Well before Donald Trump became the Republican nominee for President, the current President-elect didn't mince words when it came to American companies relying upon factories in China for manufacturing purposes.
Speaking to a crowd at Liberty University last January, Trump said if he were to become President, he would take steps to ensure Apple "builds their damn computers in this country." More broadly, Trump added that he'd like to see Apple manufacture all of their devices in the United States instead of outsourcing said duties to Asian-based partners such as Foxconn.
While Trump's promise will likely go unfulfilled, Apple reportedly isn't taking any chances. In an apparent effort to remain prepared for any type of new policy Trump might dream up, Apple has reportedly asked both Foxconn and Pegatron about the feasibility of "moving iPhone production" to the United States.

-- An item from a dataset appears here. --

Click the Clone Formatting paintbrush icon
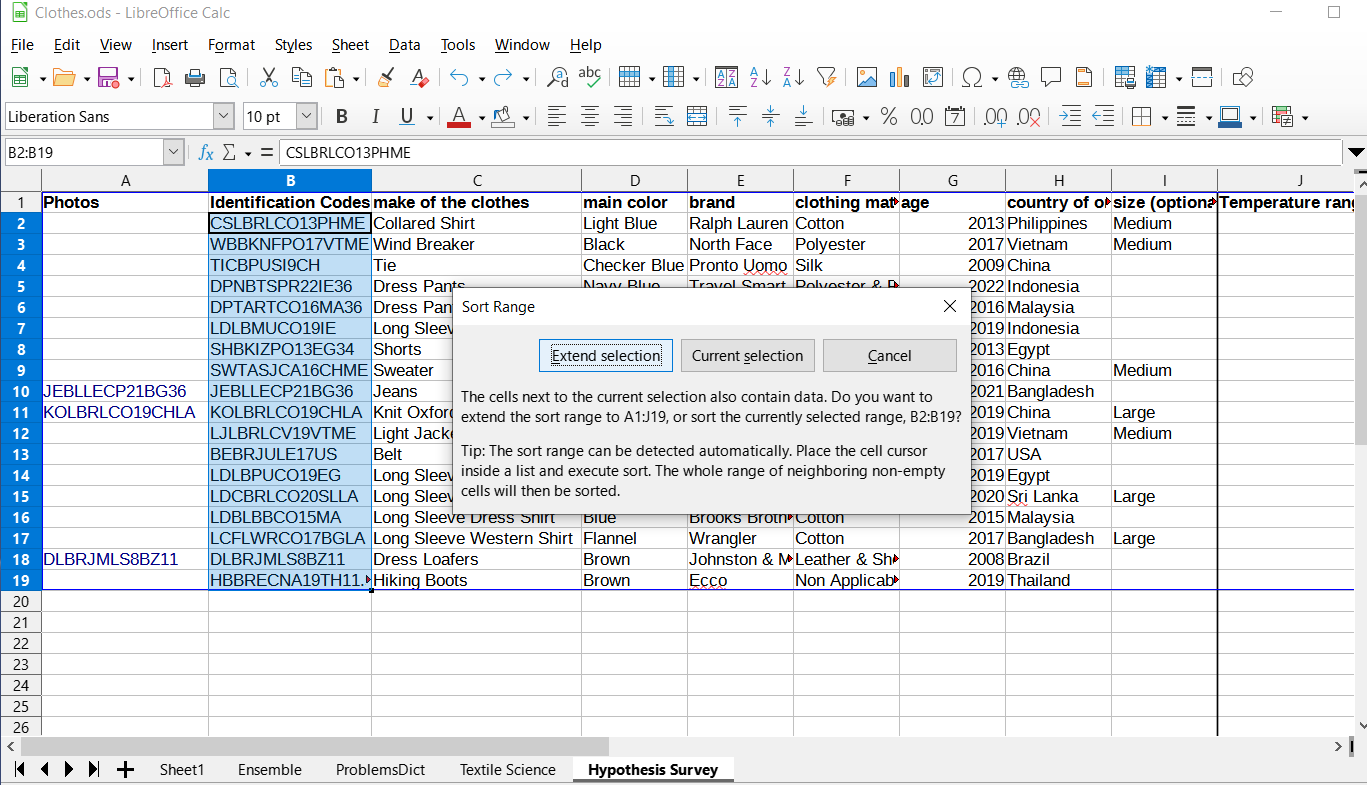Image resolution: width=1367 pixels, height=785 pixels. [x=386, y=77]
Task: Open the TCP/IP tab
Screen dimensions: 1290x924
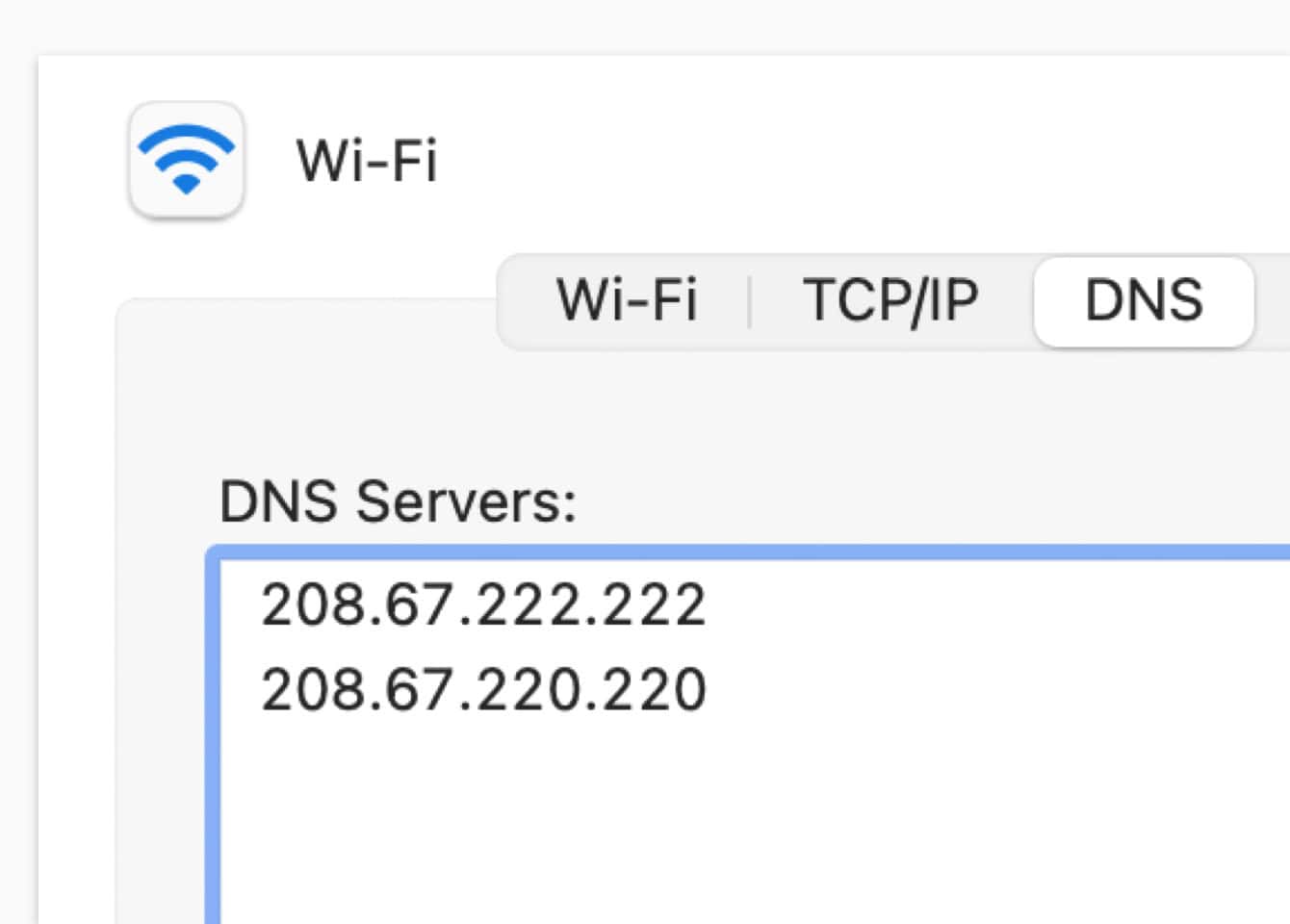Action: pos(890,300)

Another source said that while Foxconn had been working on the request from Apple Inc., its biggest customer that accounts for more than 50% of its sales, Chairman Terry Gou had been less enthusiastic due to an inevitable rise in production costs.

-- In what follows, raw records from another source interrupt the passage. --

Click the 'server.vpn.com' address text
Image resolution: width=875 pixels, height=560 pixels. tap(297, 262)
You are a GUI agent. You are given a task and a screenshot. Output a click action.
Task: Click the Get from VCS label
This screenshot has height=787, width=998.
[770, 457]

"Making iPhones in the U.S. means the cost will more than double," the source said.
Pegatron, meanwhile, is also cold to the idea, with a source reportedly claiming Pegatron nipped the idea in the bud due to economic considerations.
Broadly speaking, the likelihood of Apple moving iPhone production to the United States appears to be slim to none. Apple's manufacturing partners in China operate massive factories that are expressly designed for consumer electronics production at scale. Additionally, these factories often employ thousands of workers with specialized skills that simply can't be found amongst the U.S. workforce.